Top of Source material
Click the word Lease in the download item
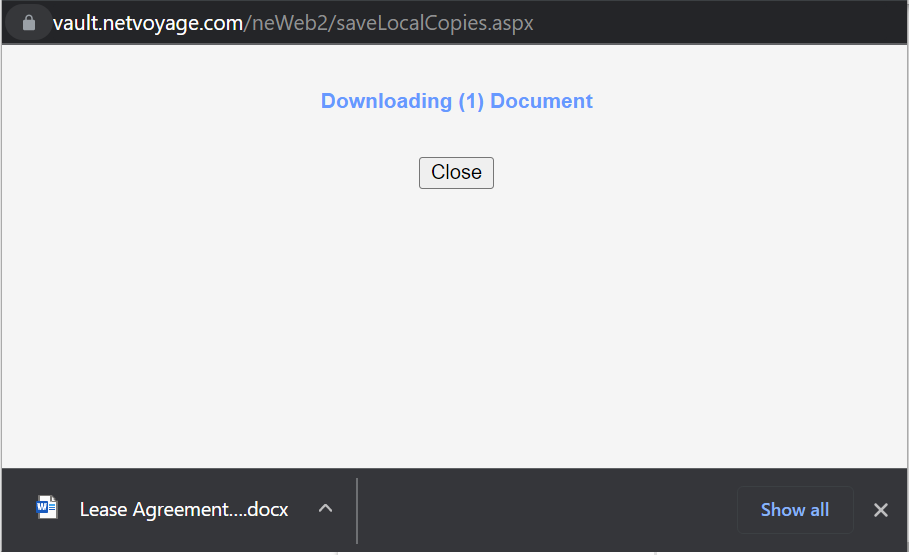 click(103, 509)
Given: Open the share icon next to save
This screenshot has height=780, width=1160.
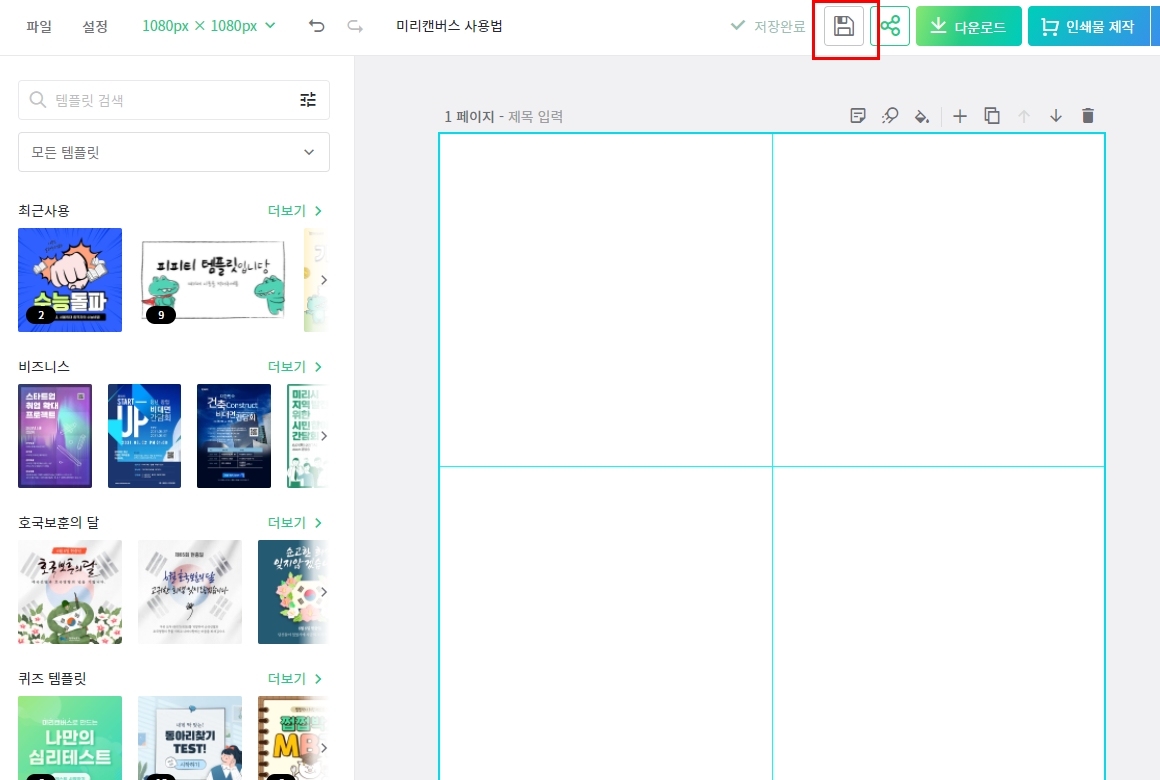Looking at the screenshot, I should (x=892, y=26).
Bottom of Source material
Top of Source material
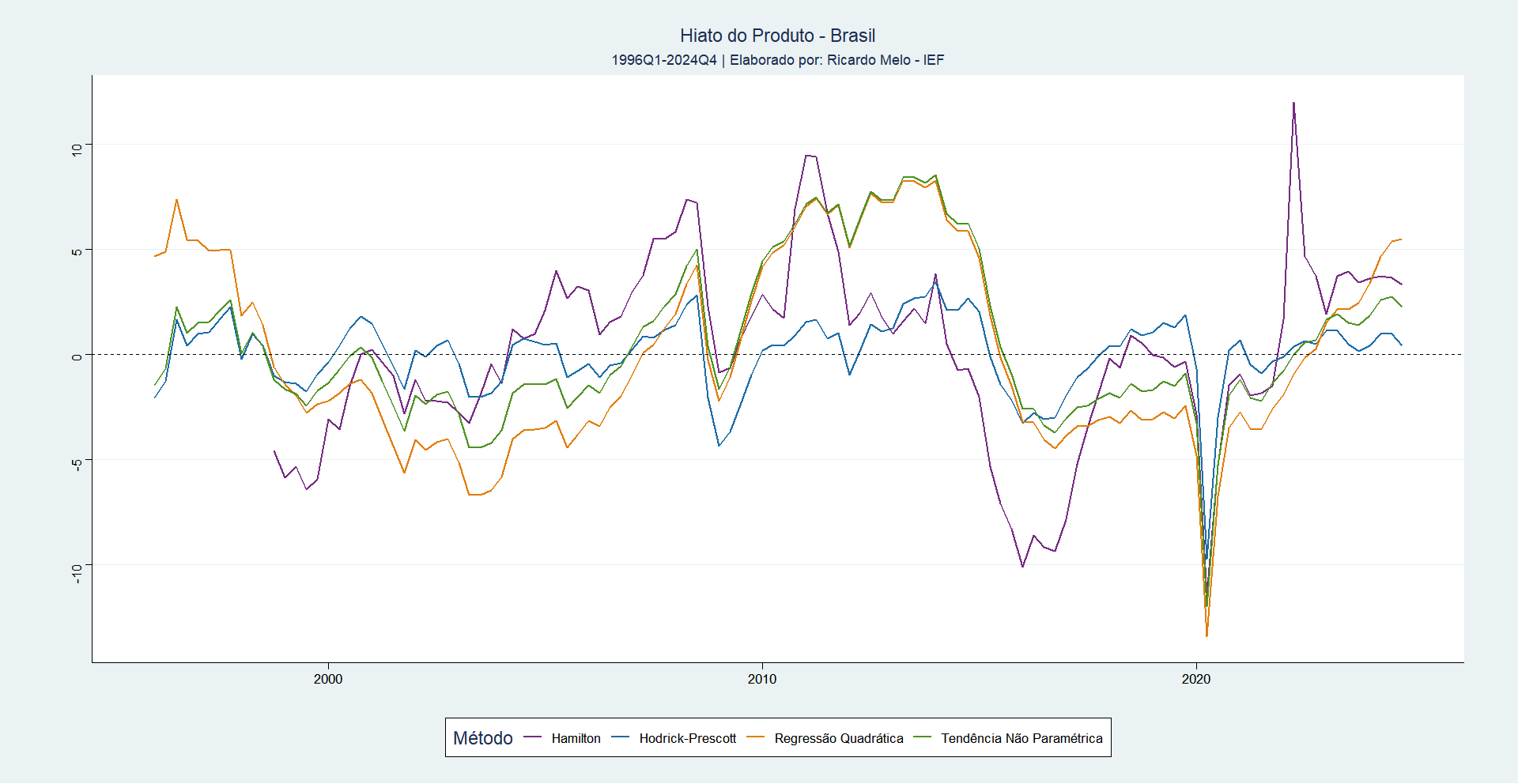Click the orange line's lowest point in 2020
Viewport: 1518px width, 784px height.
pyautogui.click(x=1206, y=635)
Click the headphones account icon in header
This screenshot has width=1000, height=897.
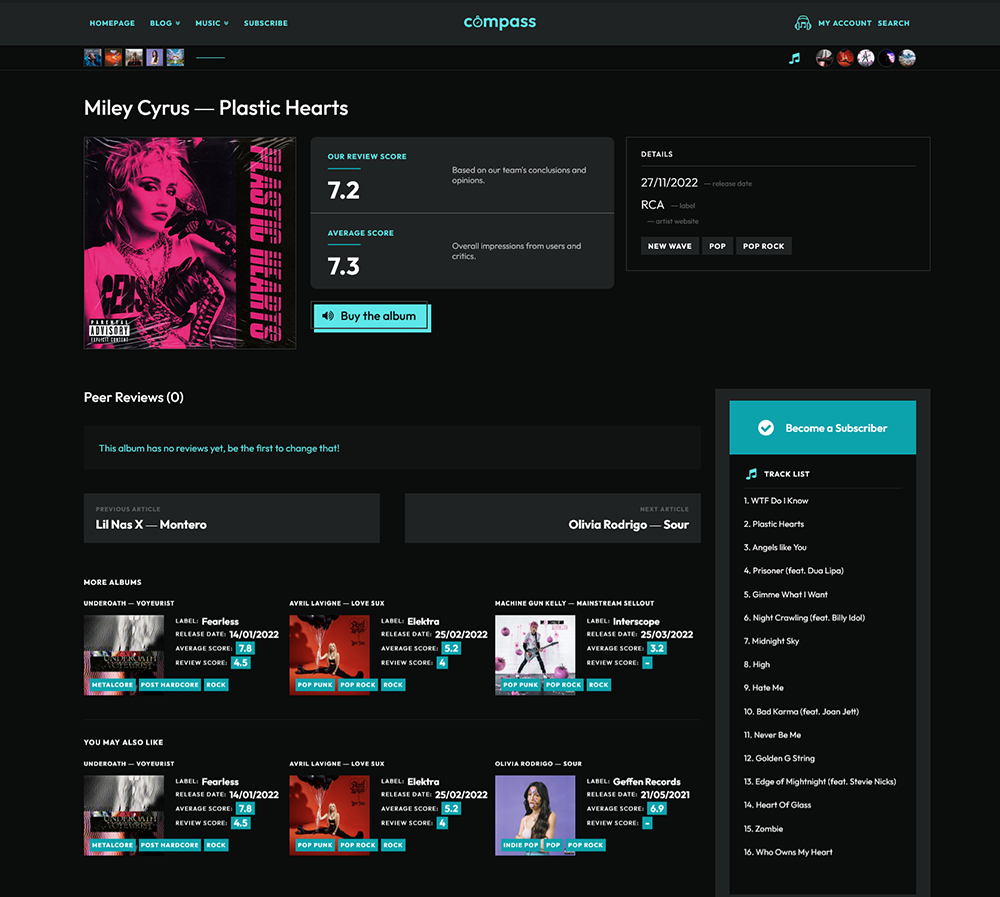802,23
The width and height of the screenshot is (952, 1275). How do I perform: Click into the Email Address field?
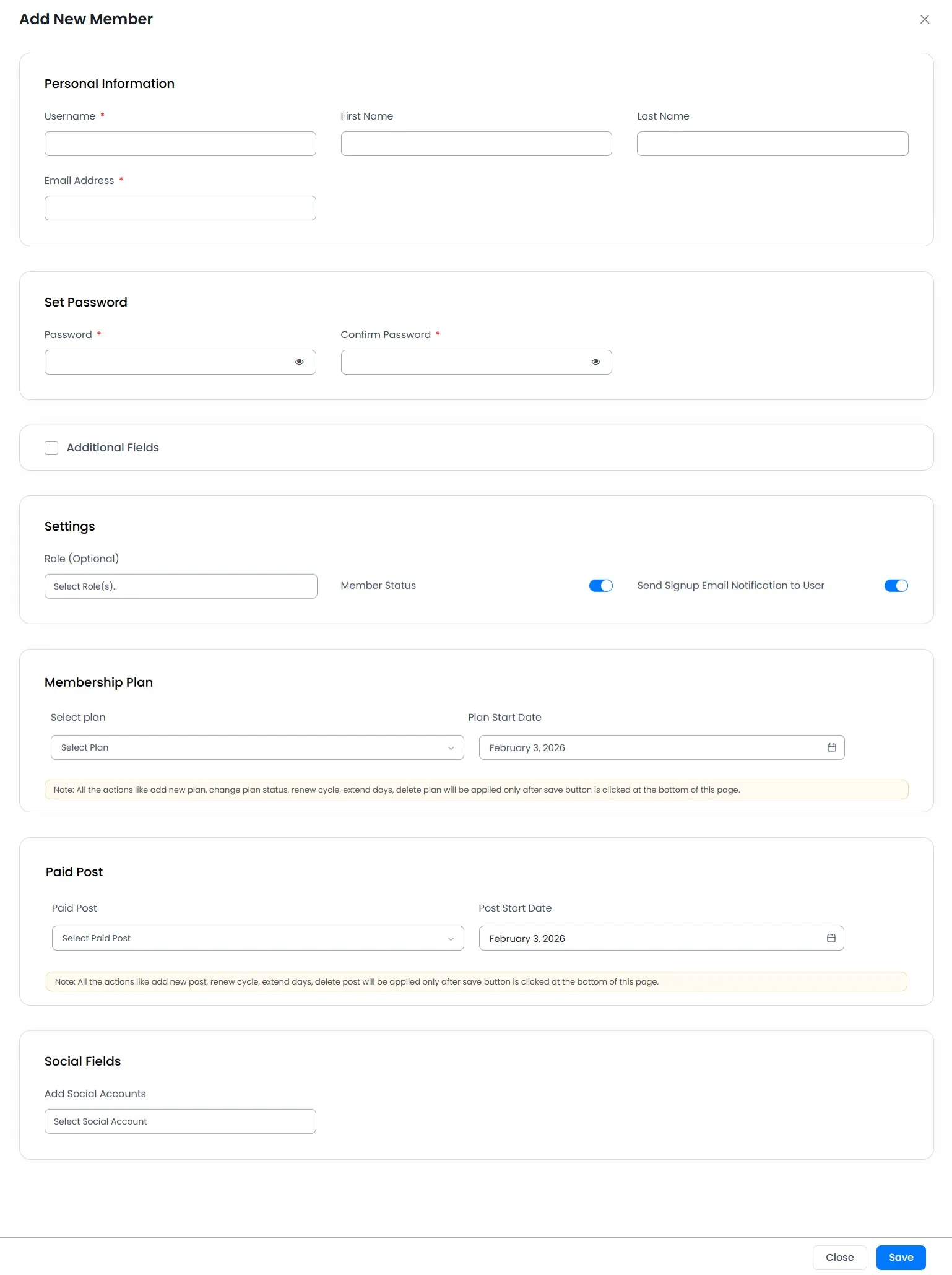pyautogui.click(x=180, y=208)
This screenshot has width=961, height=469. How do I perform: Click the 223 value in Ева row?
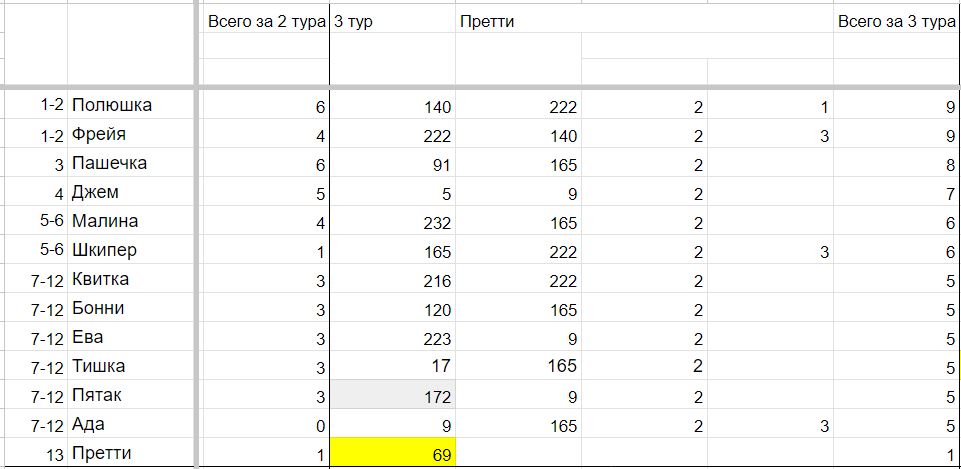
Bottom of Source material
Task statement: Would you please state how many lines in the material hold "icon"? The number alone will do.

Answer box: 2